Параллель Сати – Кейдж ещё более актуальна, когда речь заходит о композиторских поисках, связанных с обновлением музыкального контекста, звучащего пространства, с идеями фоновой музыки, поскольку Кейдж, как и Сати, полагал, что музыка окружает нас повсюду (создавая ландшафты для слуха). «Музыкой» является чтение «слушателем» про себя такого текста Кейджа, в котором он рассказывает, как в абсолютно звукоизолированной лаборатории услышал два тона: высокий – работающей нервной системы – и низкий – циркулирующей крови. По мысли Кейджа, нет немых скал, есть неслышащие уши, и именно всеслышание порождает «пророка». Подобные идеи о невероятной восприимчивости, всеслышании композиторов высказывает и И.Стравинский в своей «Поэтике».

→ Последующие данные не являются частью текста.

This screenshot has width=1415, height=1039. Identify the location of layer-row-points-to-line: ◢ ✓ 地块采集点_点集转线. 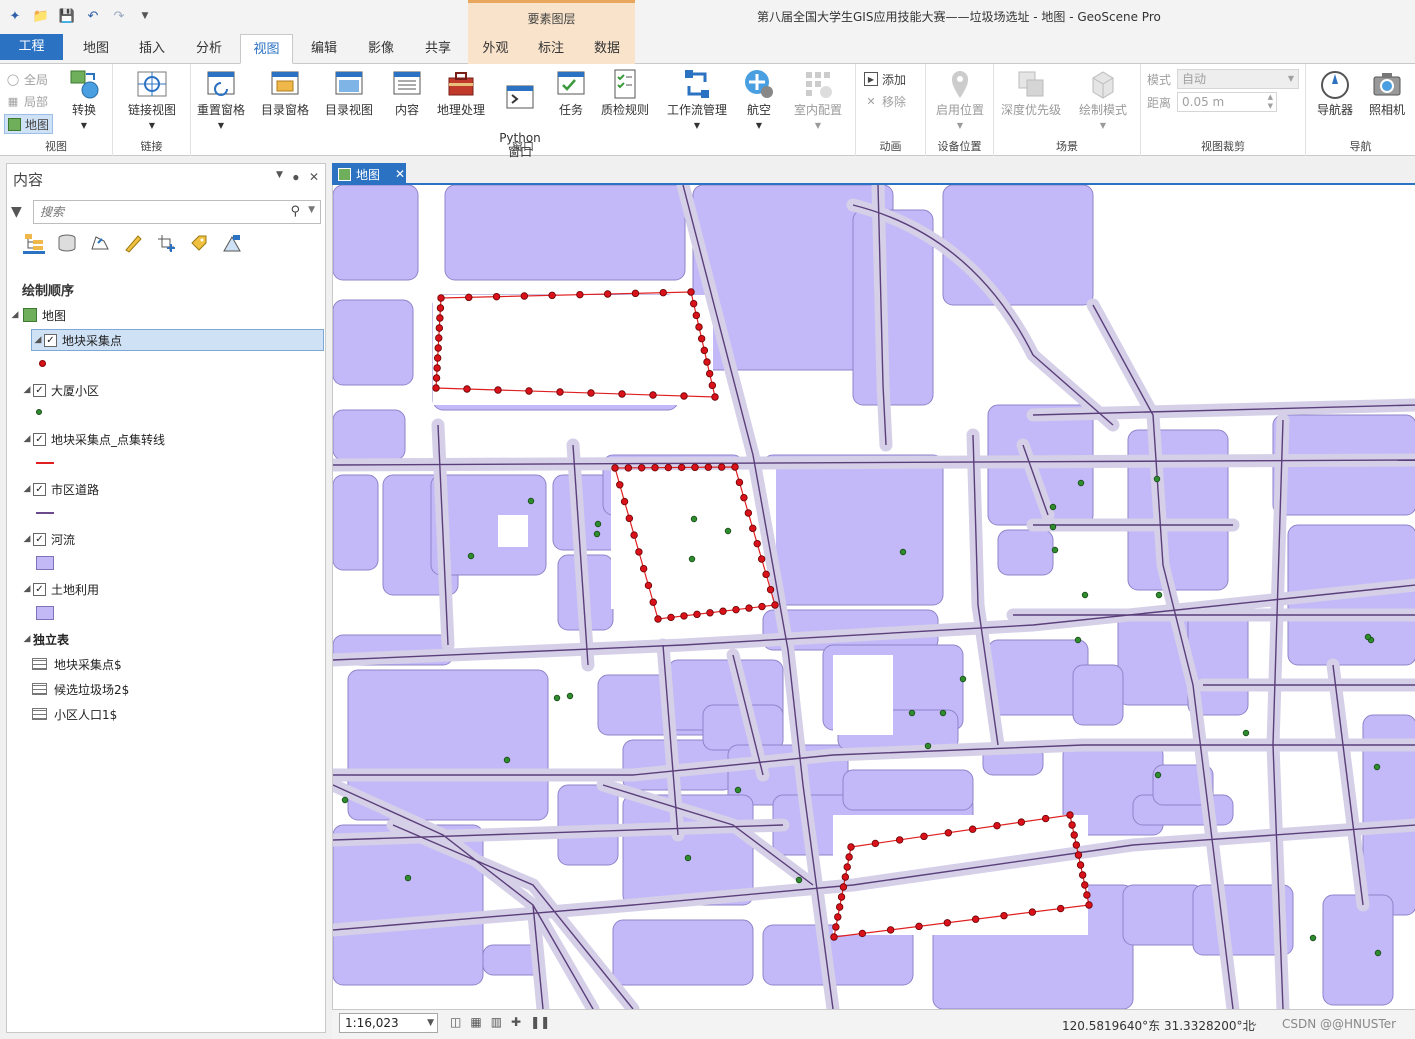
(93, 439).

Е.Зайдель также отмечает особую фоническую природу большинства авангардистских произведений. Её обусловливает сплав бытия и небытия – чистая возможность, не требующая даже обязательного звукового воплощения, как, например, утонченный графический «Декабрь 1952» Эрла Брауна. «В композиции № 5 (1960 года) Ла Монте Янга нет ни партитуры, ни инструментов, ни аппаратуры, ни исполнителей. Практически нет и звуков. Есть только живые бабочки, посаженные на авансцене, и открытые настежь окна. Композиция заканчивается, когда последняя бабочка улетит. Имитируя пространственно-временное поведение звучащих объектов, перемещающихся вследствие действия фотоэлементных миксеров, бабочки олицетворяют собой бесплотные, трепещущие души звуков, своей трогательной эфемерностью вызывающие умиление слушателей и лёгкий аромат печали от неизвестности своего исчезновения в безбрежности вибрирующего эфира. Так поэтично и просто представлено здесь виртуальное бытие и небытие бытия» [4, 77]. Виртуальное – неактуальное (как возможная не актуализованная другая реальность) становится одной из ведущих образно-смысловых категорий философии постструктуралистов, в частности, Ж.Делеза.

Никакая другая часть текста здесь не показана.